▸ EXTRACTED DATA:
* * *
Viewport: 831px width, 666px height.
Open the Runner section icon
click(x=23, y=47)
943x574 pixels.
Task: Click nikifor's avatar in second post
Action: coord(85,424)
* * *
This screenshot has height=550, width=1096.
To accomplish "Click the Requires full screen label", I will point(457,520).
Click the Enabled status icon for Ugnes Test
* * *
▸ EXERCISE REQUIREMENTS: Copy out the rows that begin with the line containing "Viewport: 831px width, 666px height." and end with the line containing "Action: coord(85,424)", keeping both of those lines and reproducing every character unchanged.

▸ ANSWER TO THE TASK:
Viewport: 831px width, 666px height.
Open the Runner section icon
click(x=23, y=47)
943x574 pixels.
Task: Click nikifor's avatar in second post
Action: coord(85,424)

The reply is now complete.